Bureau of Reclamation buys water for endangered minnow

July 2006

U.S. Water News Online

SANTA FE-- Santa Fe city councilors have agreed to sell 2,500 acre feet of city water stored in Abiquiu Lake to the U.S. Bureau of Reclamation to keep water flowing for the endangered Rio Grande silvery minnow.

The council approved selling unused water from the city's San Juan-Chama allotment to the federal agency for $100 an acre foot.

The bureau probably will send the water downstream in the next few months, bureau spokeswoman Mary Perea Carlson said.

A U.S. Fish and Wildlife Service biological opinion sets how much water must flow in the Rio Grande to the ensure the tiny fish's survival. The agency sought to buy extra water this year because of the drought.

San Juan-Chama water is pumped from upper San Juan River tributaries through concrete-lined tunnels to Heron Lake, then sent to Abiquiu Lake for storage. Contractors must remove their allotted water by December each year and store it or use it.
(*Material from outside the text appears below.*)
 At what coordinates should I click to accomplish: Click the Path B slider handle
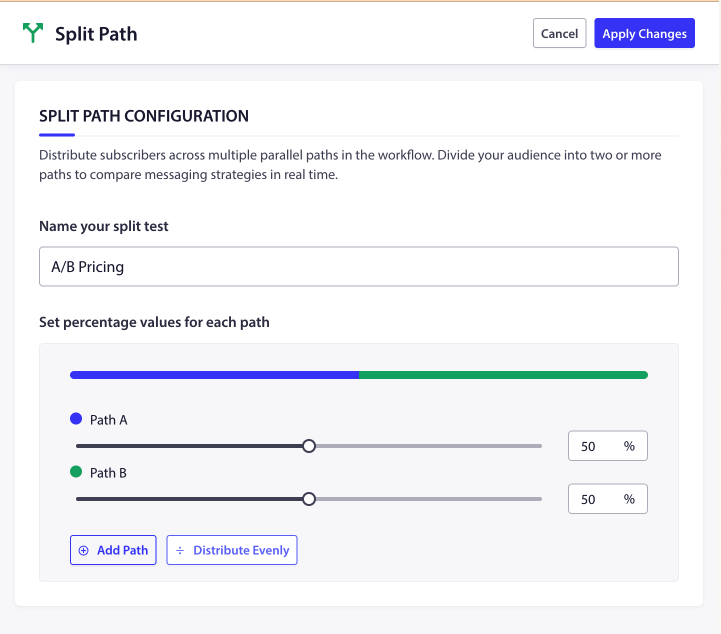click(309, 498)
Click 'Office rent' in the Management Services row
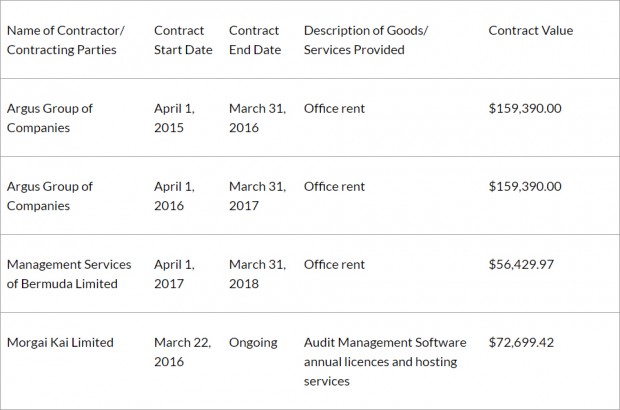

Santa Fe cannot use its yearly allotment of 5,230 acre feet until it finishes a diversion project, expected by 2009. Since it can't use the water right away and needs to free some storage rights in Abiquiu Lake, selling water to the Bureau of Reclamation was a win-win solution, said Claudia Borchert, water project manager for the city's Sangre de Cristo water division.

Environmentalists took the federal government to court in 1999 and won a decision three years later that requires habitat and river flow protection on 157 miles of the Rio Grande from the San Acacia Dam to the Isleta Diversion Dam.

Biologists say the minnow needs a certain flow for spawning, larvae dispersal and migration.

The Bureau of Reclamation also purchased one-time use rights to 6,000 acre feet of water from the Jicarilla Apache Nation, 2,000 acre feet from San Juan Pueblo, 1,200 acre feet from Los Alamos County, 450 acre feet from Belen and 66 acre feet from Red River.